株式譲渡の大きな特徴は、手続が比較的簡単であることです。具体的には、株式名簿の書き換えで完了するため、他のM&A手法と比較してスムーズに進めることができます。
株式譲渡には、売り手と買い手それぞれにメリットとデメリットがあります。
売り手のメリット:
・手続が簡単で迅速に進められる
・節税効果が高い
・従業員の雇用を維持できる
売り手のデメリット:
・不採算事業がある場合、株式の評価価額が減少する可能性がある
・多額の負債を抱えていると、譲渡先を見つけにくくなる
買い手のメリット:
・法人格が別になるため、自社の別組織として運営できる
・手続が簡単で迅速に進められる
買い手のデメリット:
・潜在的な債務など、予期せぬトラブルもすべて引き継ぐことになる
・株式の対価として多額の資金が必要になる場合がある
株式譲渡は、経営権の完全な移転を望む場合や、手続の簡便さを重視する場合に適した手法です。ただし、買い手は企業の負債やリスクも同時に引き継ぐことになるため、デューデリジェンス(企業価値評価)を慎重に行う必要があります。

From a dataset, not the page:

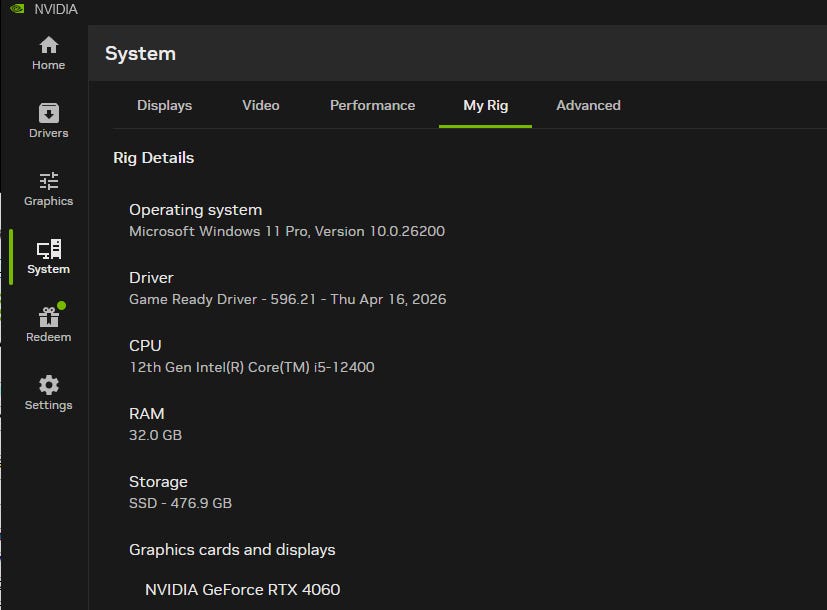Select the System sidebar icon

point(48,257)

関連:M&Aの種類|売却スキーム毎の特徴をわかりやすく解説、事例も紹介
事業譲渡とは、会社の事業の一部または全部を他の会社へ譲渡する手法です。この方法では、株式譲渡とは異なり、会社の経営権は移転しません。事業譲渡では、売り手の法人が譲渡益を得ることができます。
事業譲渡の特徴は、必要な事業や資産のみを選択して譲渡できることです。これにより、不要な負債や資産を切り離すことが可能になります。
事業譲渡にも、売り手と買い手それぞれにメリットとデメリットがあります。
売り手のメリット:
・一部の事業だけを譲渡できる
・対価として会社が現金を得られる
売り手のデメリット:
・譲渡益に法人税等が課税される
買い手のメリット:
・必要な事業だけを譲り受けできる
・債務・負債などの引継ぎがない
買い手のデメリット:
・譲受した事業の契約が承継されないため、再契約の必要がある
事業譲渡は、特定の事業や資産のみを譲渡したい場合や、買い手が特定の事業のみを取得したい場合に適しています。ただし、契約の再締結や従業員の同意が必要になるなど、手続面での課題もあります。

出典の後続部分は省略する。